Exercise description:
Once you have found the line with "The width and height of the screenshot is (573, 573)." in the records below, retype it and every line after it to the end exactly, with no pictures and nothing more.

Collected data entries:
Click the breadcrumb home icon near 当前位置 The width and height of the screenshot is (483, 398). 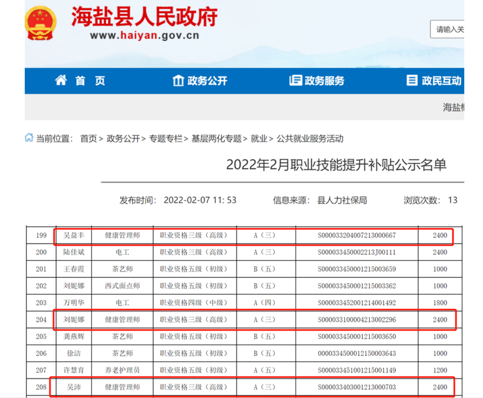coord(29,138)
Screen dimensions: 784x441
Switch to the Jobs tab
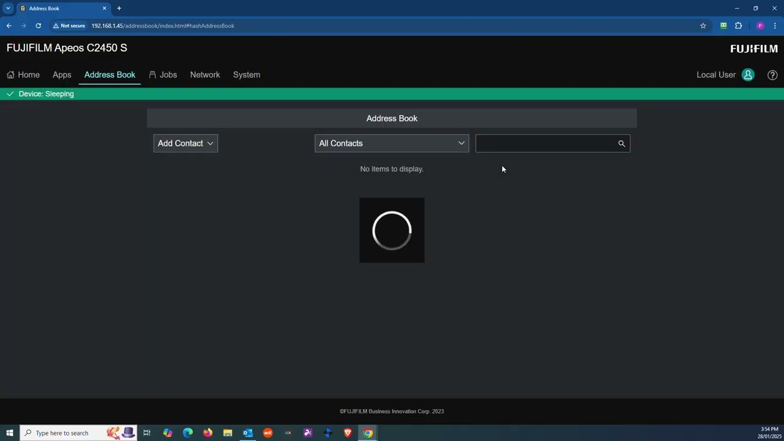[163, 75]
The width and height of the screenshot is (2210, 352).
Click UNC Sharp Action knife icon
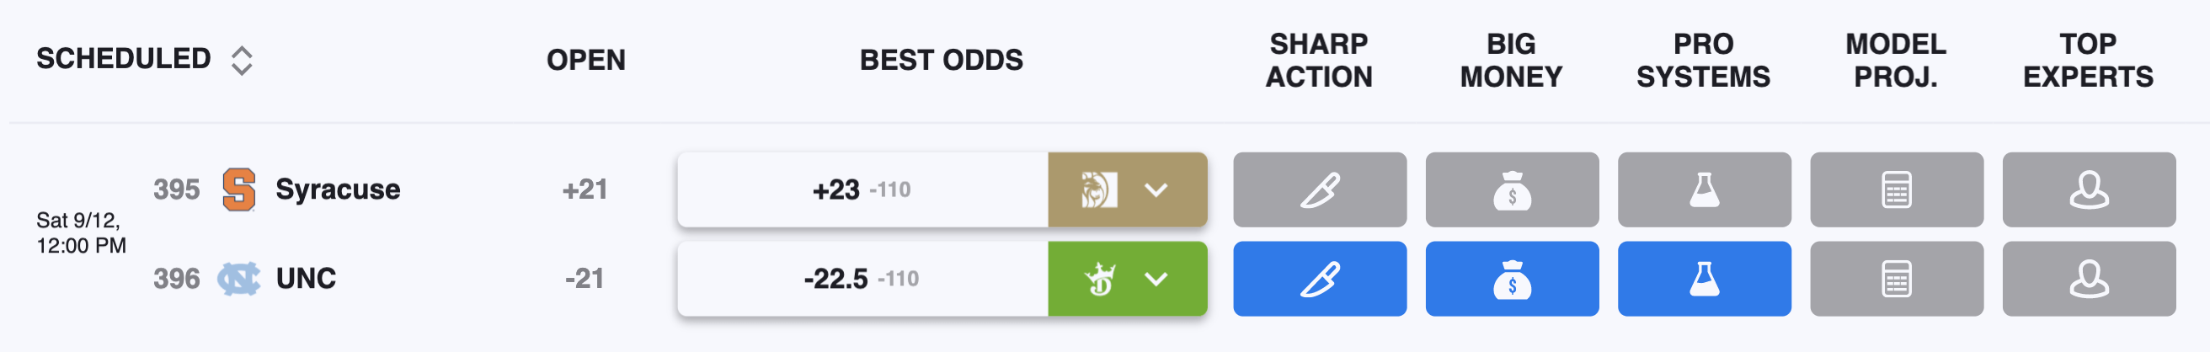(1319, 279)
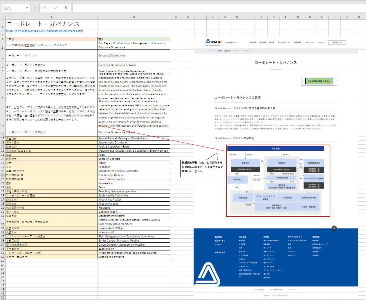Click the green outlined button in webpage image
Image resolution: width=366 pixels, height=300 pixels.
click(x=319, y=81)
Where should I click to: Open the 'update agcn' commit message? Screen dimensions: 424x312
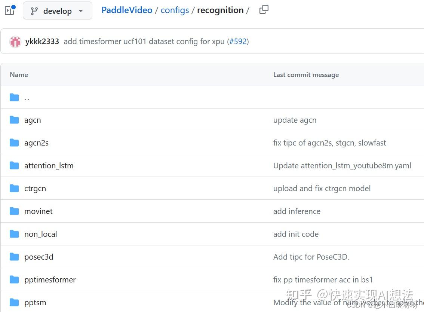(x=295, y=120)
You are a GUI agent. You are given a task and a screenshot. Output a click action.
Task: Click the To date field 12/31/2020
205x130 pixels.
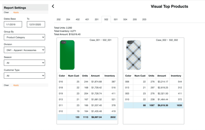(x=36, y=24)
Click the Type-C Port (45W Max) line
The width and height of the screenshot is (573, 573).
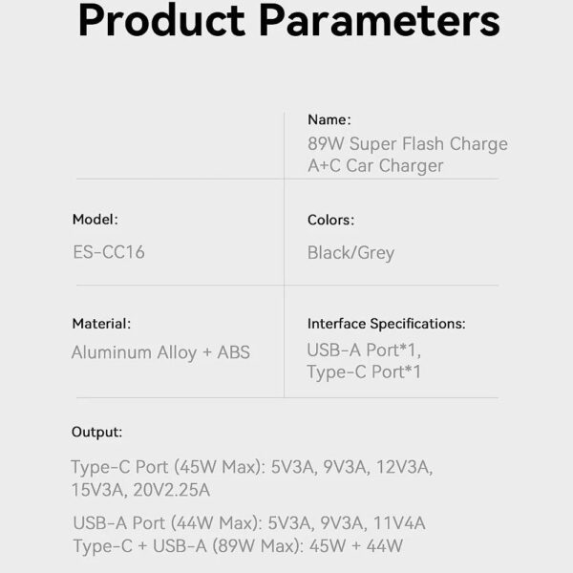point(252,467)
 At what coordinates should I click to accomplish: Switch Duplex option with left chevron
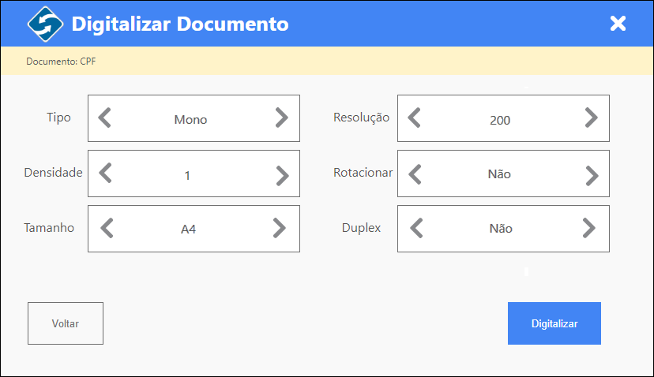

Written response:
The width and height of the screenshot is (573, 573).
point(252,467)
 At what coordinates should I click to accomplish: Switch Duplex option with left chevron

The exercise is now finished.